The chips work as long-lasting, scannable food tags that allow consumers to track their product back to where it originated. Made by the US company p-Chip, they are embedded directly into a QR code label, and function like “tiny digital anchors for physical items”, according to the company.
“We keep fighting with new methods,” Alberto Pecorari of the PRC told the Wall Street Journal. “We won’t give up.”
Despite billing itself as a “unique and inimitable cheese”, according to the PRC, its previous mark of origin has not been enough to fend off some counterfeiters. Under that system, all wheels of cheese – made from about 550 litres of milk – carried a casein plate featuring a unique and sequential alphanumeric code. Functioning as an ID card, the code made up a distinctive dot pattern running around the wheel, and included the month and year of production.
The new microchips are just the latest stage in the cheese’s history, which dates back more than 1,000 years to when it was devised by Benedictine and Cistercian monks looking for a long-lasting foodstuff.
Producers now believe new technology is needed, with just under half of last year’s production making its way beyond Italy’s borders.

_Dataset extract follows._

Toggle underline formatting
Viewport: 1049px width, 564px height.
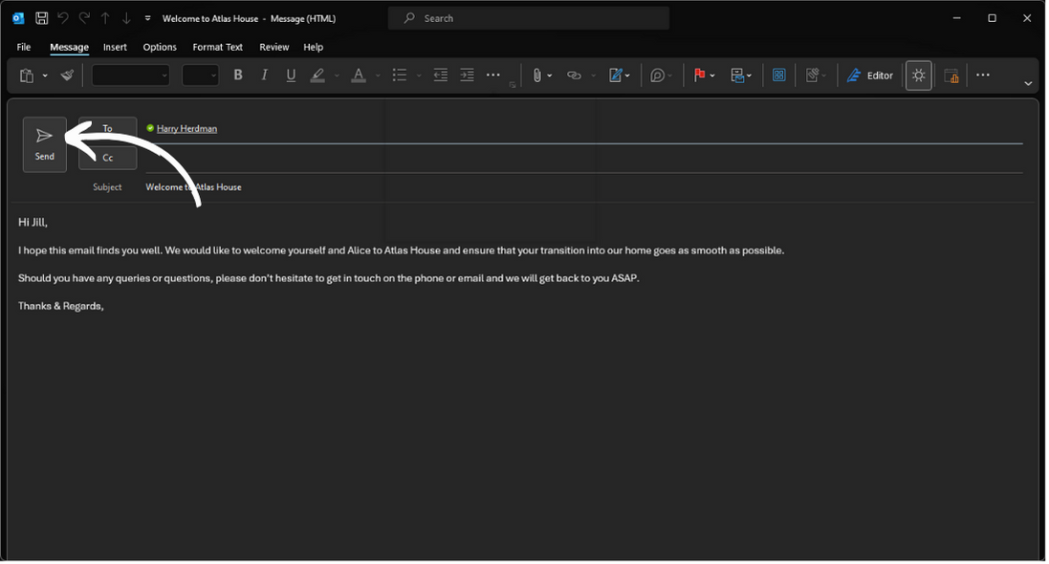pyautogui.click(x=291, y=76)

The digitisation of the tracking process was designed to “convey the value of our product globally and distinguish it from similar-sounding products on the market that do not meet our strict requirements for production and area of origin,” the PRC’s president, Nicola Bertinelli, has previously said.
The threat from knock-off varieties first raised its head following the first world war, when a South American imitation called “Reggianito” appeared on the market, created by Italian emigrants to Argentina.